As per the September 2018 agreement with Moscow, Ankara was tasked with facilitating the disarmament and withdrawal of jihadi forces such as the Hayat Tahrir al-Sham coalition, but Turkish President Recep Tayyip Erdogan has accused Syrian and Russian forces of targeting civilians in its air raids.
Dmitry Peskov, the spokesperson for Russian President Vladimir Putin, denied this in a statement Wednesday, arguing that “these are strikes against terrorists and not against civilians,” according to the state-run Tass Russian News Agency. He called on Turkey to adhere to their arrangement.
Despite the latest dispute, both Zakharova and Peskov expressed a desire to continue working with Turkey, an early supporter of rebels and jihadis trying to oust Assad for nearly nine years.

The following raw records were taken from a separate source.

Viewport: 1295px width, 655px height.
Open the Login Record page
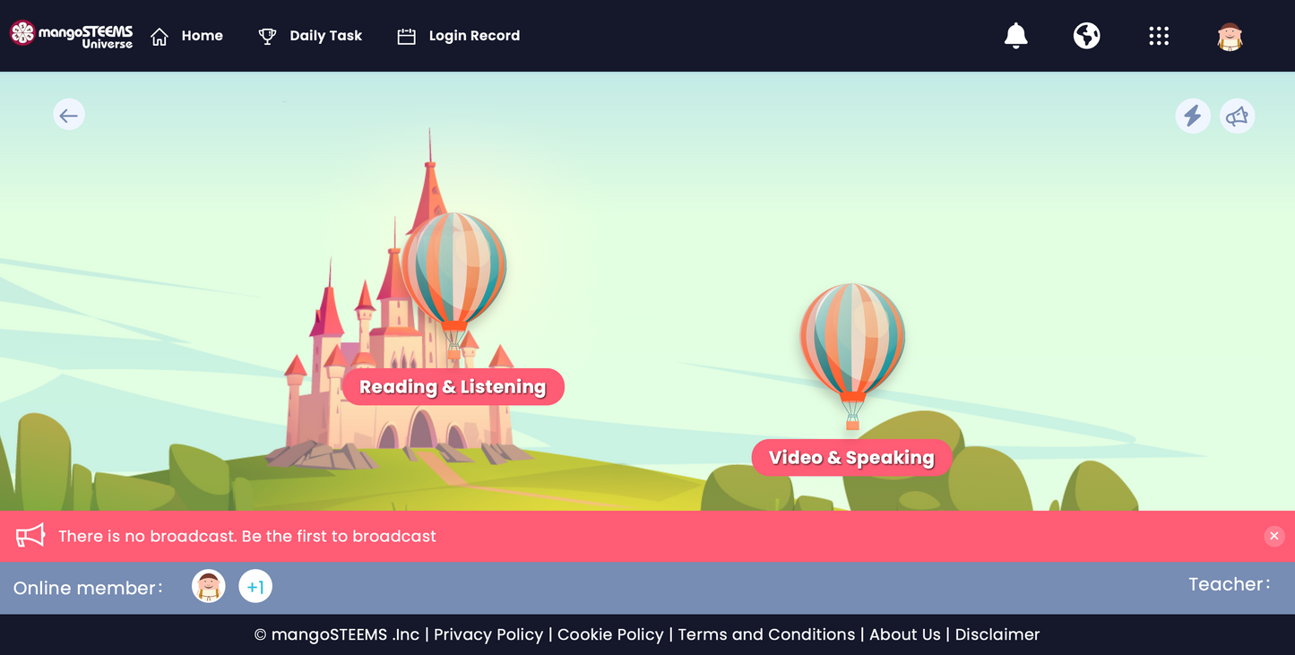click(458, 36)
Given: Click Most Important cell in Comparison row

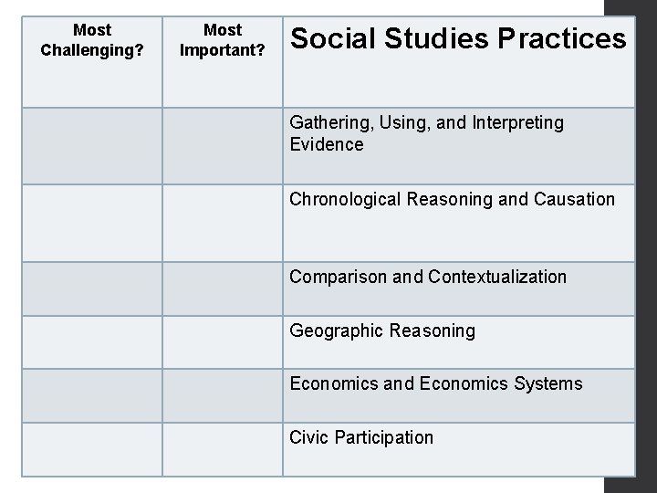Looking at the screenshot, I should pyautogui.click(x=223, y=288).
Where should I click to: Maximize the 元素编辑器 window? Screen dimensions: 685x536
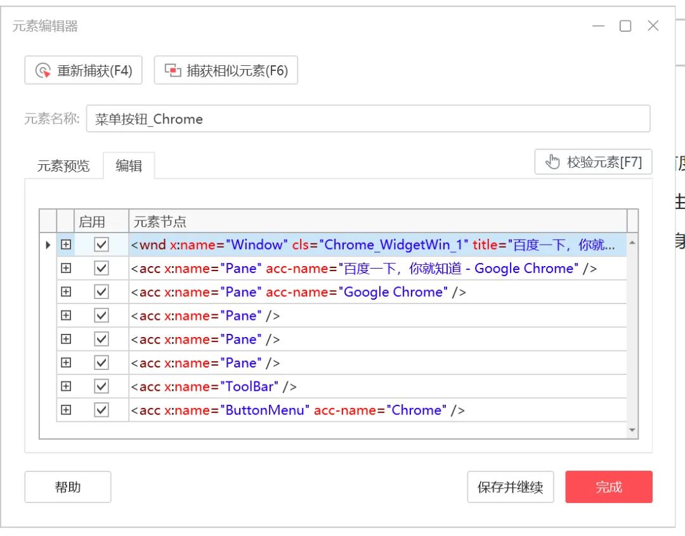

The 2011 uprising also received backing from a number of other Middle Eastern and Western nations, including the United States, though assistance fell off amid government gains and the rise of the Islamic State militant group (ISIS).
Still, a joint Russian-Syrian military statement carried Wednesday by the official Syrian Arab News Agency indicated that advancing Syrian army units in Idlib and parts of Aleppo province seized material left behind by “terrorist organizations, including Western-made equipment and weapons, which attests to the continued support of terrorists from abroad.”
The U.S. has refused to recognize Assad’s rule, accusing the Syrian leader of war crimes, but has largely abandoned efforts to depose him by force. Russia and Syria have continued to call for a total U.S. military withdrawal, however, as tensions between them and the Pentagon worsened in the country’s northeast.